Roasted Maple Balsamic Pears

New book shows how simple eating, living clean can be

A fall treat: Roasted Maple Balsamic Pears.  | From “Eat Clean Live Well” © 2014 by Terry Walters, Sterling Epicure, an imprint of Sterling Publishing Co., Inc. Photography by Julie Bidwell

 With 175 recipes, it’s clear “Eat Clean Live Well” by Terry Walters (Sterling Epicure, $30) is a cookbook. But it’s a lot more than that.

Walters is one of the dominant voices of the clean living movement in the United States. So it is no surprise that in “Eat Clean Live Well,” her third book, she offers advice on how we can maintain a cleaner and healthier life in addition to the recipes.

A lot of people, myself included, think living a cleaner life probably means a lot of work.

If there’s one thing I’ve discovered from reading “Eat Clean Live Well”  (Sterling Epicure, $30), it’s just the opposite. And, it’s not the expensive proposition you and I thought it was, either.

Everything about the book tells a reader, yes, you can do this. What a celebration of eating and living a clean life this book is! Reading it I just felt like I want to be part of this.

 

EatCleanLiveWellCookbook

 

Walters knows we all have busy lives. She has one, too. So she shows simple steps that can be taken. Personally, I know that household cleansers are giving me sinus problems. Ah, but where to start to change? Walters has a nice selection of homemade cleansers that sound simple (and cheap) to make. I know I am giving some of these a try. (Love the idea of using felted wool balls to throw in the dryer instead of those scented sheets!)

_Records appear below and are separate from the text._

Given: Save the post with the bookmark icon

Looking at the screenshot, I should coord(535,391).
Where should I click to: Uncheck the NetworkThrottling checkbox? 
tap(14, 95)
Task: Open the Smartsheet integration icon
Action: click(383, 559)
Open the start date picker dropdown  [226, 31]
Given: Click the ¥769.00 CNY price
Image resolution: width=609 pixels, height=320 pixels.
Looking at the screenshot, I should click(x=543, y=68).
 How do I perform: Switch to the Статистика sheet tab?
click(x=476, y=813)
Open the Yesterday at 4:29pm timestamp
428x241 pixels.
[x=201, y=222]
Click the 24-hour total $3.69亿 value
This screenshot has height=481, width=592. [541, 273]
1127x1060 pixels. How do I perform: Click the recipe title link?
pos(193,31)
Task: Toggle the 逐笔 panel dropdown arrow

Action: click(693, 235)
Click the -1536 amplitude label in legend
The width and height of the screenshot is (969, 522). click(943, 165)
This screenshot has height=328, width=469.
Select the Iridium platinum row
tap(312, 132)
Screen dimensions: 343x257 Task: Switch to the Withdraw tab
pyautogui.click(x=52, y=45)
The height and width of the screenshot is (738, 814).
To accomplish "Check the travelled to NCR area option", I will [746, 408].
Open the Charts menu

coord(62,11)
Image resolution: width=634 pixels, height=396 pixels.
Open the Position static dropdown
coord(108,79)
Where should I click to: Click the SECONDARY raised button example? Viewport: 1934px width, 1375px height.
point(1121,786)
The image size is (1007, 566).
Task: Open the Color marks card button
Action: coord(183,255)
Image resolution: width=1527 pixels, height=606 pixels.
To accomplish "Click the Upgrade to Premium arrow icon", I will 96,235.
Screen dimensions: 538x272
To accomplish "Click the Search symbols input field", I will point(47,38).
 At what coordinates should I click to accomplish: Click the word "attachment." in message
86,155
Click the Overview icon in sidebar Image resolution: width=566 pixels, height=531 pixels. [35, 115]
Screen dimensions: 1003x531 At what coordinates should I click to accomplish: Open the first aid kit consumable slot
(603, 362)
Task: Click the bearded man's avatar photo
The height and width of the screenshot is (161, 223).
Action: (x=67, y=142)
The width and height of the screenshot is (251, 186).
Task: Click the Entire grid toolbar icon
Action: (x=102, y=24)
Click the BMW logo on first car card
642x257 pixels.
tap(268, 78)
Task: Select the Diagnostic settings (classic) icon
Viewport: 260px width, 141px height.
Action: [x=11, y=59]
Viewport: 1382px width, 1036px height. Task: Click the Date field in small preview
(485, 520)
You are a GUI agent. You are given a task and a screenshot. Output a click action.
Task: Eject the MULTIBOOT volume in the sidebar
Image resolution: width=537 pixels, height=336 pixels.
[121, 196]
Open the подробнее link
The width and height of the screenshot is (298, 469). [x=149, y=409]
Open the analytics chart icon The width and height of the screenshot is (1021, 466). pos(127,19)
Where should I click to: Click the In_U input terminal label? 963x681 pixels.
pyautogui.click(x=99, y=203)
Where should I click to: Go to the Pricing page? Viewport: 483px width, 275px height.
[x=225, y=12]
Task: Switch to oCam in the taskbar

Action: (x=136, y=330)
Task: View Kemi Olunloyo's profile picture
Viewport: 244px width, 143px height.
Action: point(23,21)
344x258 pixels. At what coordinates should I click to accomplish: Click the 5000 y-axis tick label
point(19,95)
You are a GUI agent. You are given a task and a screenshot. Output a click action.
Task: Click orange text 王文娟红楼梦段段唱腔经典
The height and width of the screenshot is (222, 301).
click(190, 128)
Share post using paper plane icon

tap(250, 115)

The author has children and offers a lot of sensible and easy-to-follow advice on getting kids to adapt to clean food. I like this tip in particular: talk with your kids about clean food choices, explain why you are making them.  Once they know the reason, they are more likely to go along with the program. Good advice.

The tasks and recipes are divided into the four seasons. I really like this format, something I have seen in a few other books as well. It just makes sense that we live our lives according to what’s going on in nature.

Since it’s fall I’m concentrating on that section (although she has advice in each season I want to follow), which includes methods for dehydrating herbs and making the bounty of fall last.  She also features a recipe for a daily tonic to ward off colds and the flu. Gonna try that, too. Couldn’t hurt!

But back to the recipes. I tell people this all the time: cooking real food doesn’t have to be difficult or complicated. “Eat Clean Live Well” supports that reasoning. For the most part the recipes use a short list of ingredients. They are easy to follow. I like the combinations she shows us, such as apple and kale (Seared Tart Apple and Kale Saute) or pumpkin and cannellinis (Pumpkin and Cannellini Bean Chili).  Very original.

Her recipes are so fresh and inviting. I have a whole list I want to try.

So many fall recipes concentrate on apples. Here’s one from “Eat Clean Live Well” that uses the other bountiful (and often forgotten) fruit of fall, the pear.

 

ROASTED MAPLE BALSAMIC PEARS

MAKES 6 SERVINGS

4 ripe pears, Bosc or D’Anjou

1 teaspoon virgin coconut oil

2 tablespoons maple syrup

2 tablespoons balsamic vinegar

1 tablespoon lemon juice

Zest and juice of 1 orange

¼ cup sliced almonds, toasted

 

Preheat oven to 400 degrees.

Quarter pears by cutting from stem to base. Using a melon baller, scoop out and discard core. Melt coconut oil in cast iron skillet over medium heat. Place pears flesh-side down and saute 3 minutes on each side until slightly browned.

In small bowl, whisk together maple syrup, balsamic vinegar, lemon juice, orange zest and orange juice. Add almonds and drizzle mixture evenly over pears.

Transfer skillet to oven and bake 10 minutes or until pears are soft and caramelized. Remove from oven and serve.